Menurut Ro`fah masalah utama aksesibilitas ujian nasional bagi siswa difabel  bukan pada tersedianya fasilitas soal dan lembar jawaban braile. Dia mengatakan, mestinya ada konsep ujian yang berbeda antara siswa normal dengan siswa difabel. "Substansi soal ujian bisa sama, tapi mekanisme pengerjaan harus dibedakan," ujar dia.

Sebab, katanya, soal dan jawaban berhuruf braile belum tentu memudahkan difabel tuna netra. "Banyak siswa tuna netra tak lihai dalam  membaca braile," ujar Ro'fah. Apalagi bagi siswa dengan hambatan low vision yang jarang belajar membaca braile. "Proses memahami soal juga lebih lama dari cara membaca dengan mata biasa."

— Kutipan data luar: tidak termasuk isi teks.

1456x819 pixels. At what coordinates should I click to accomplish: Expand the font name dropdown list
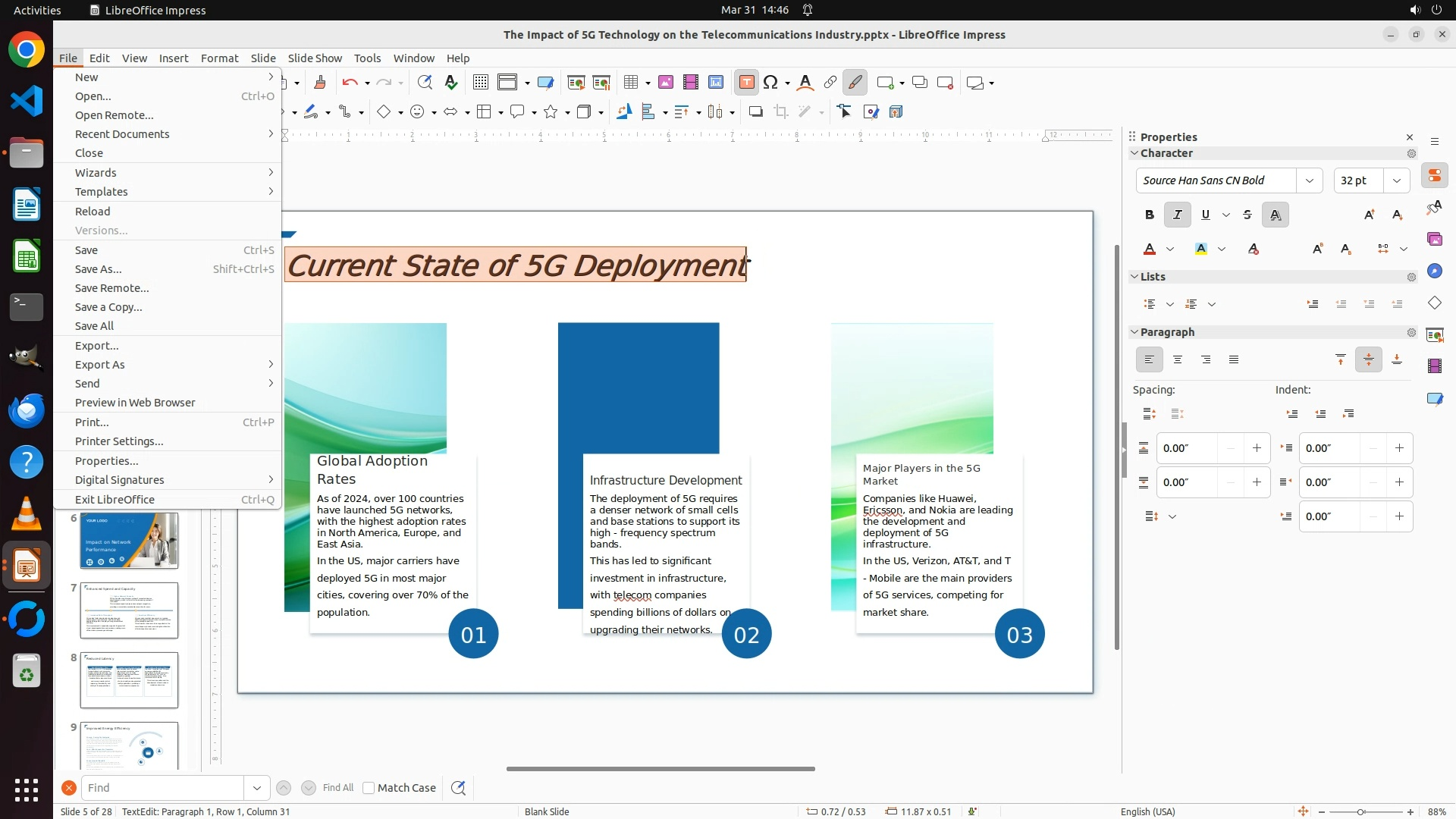point(1309,180)
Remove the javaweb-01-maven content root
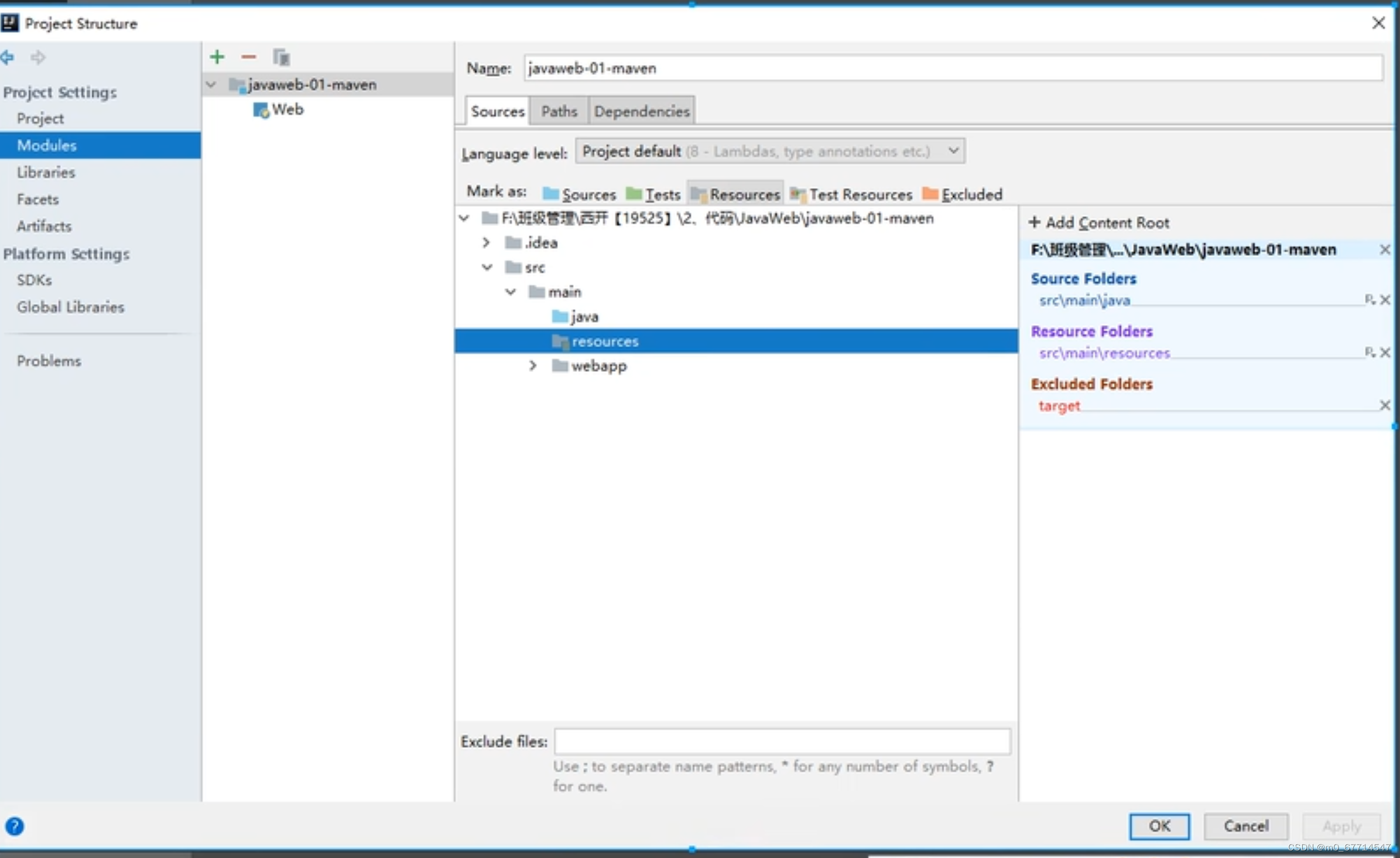The image size is (1400, 858). (1385, 249)

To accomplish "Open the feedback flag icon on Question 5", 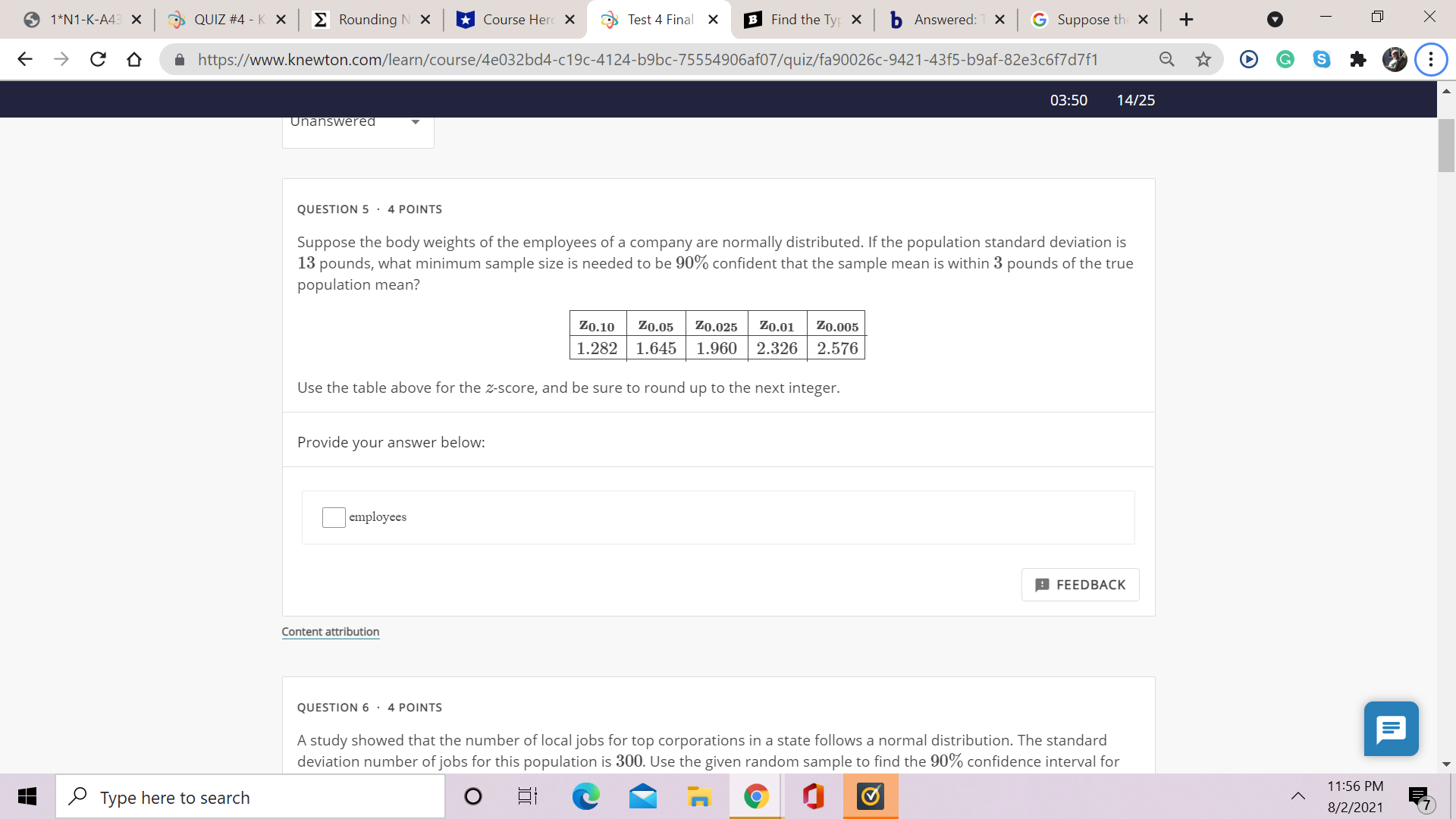I will 1041,585.
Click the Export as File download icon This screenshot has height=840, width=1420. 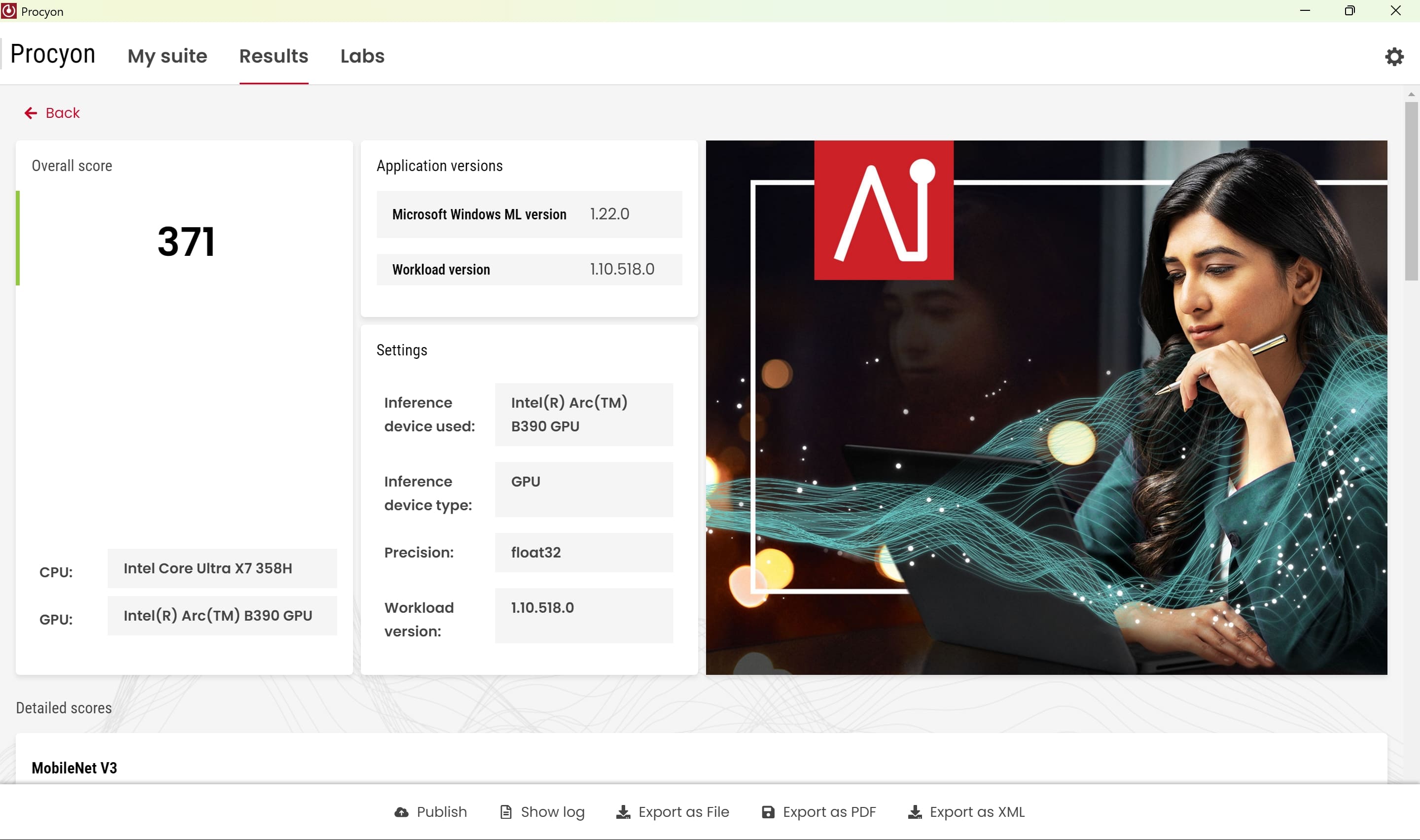point(623,812)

Dia mengusulkan, selain soal dan jawaban dalam huruf braile, harus ada pilihan lain berupa soal dan jawaban yang dibacakan perangkat lunak komputer. "Mahasiswa tuna netra sudah mulai jarang memakai braile, mereka lebih senang dengan fasilitas software screen reader yang menyuarakan bacaan tulisan di layar komputer," kata Ro`fah.

Selain itu, ujarnya, bentuk soal bagi difabel tuna netra mestinya menghindari deskripsi gambar dan diganti dengan narasi penjelasan. "Advokasi kebijakan pendidikan bagi difabel perlu segera dijalankan," ujar dia.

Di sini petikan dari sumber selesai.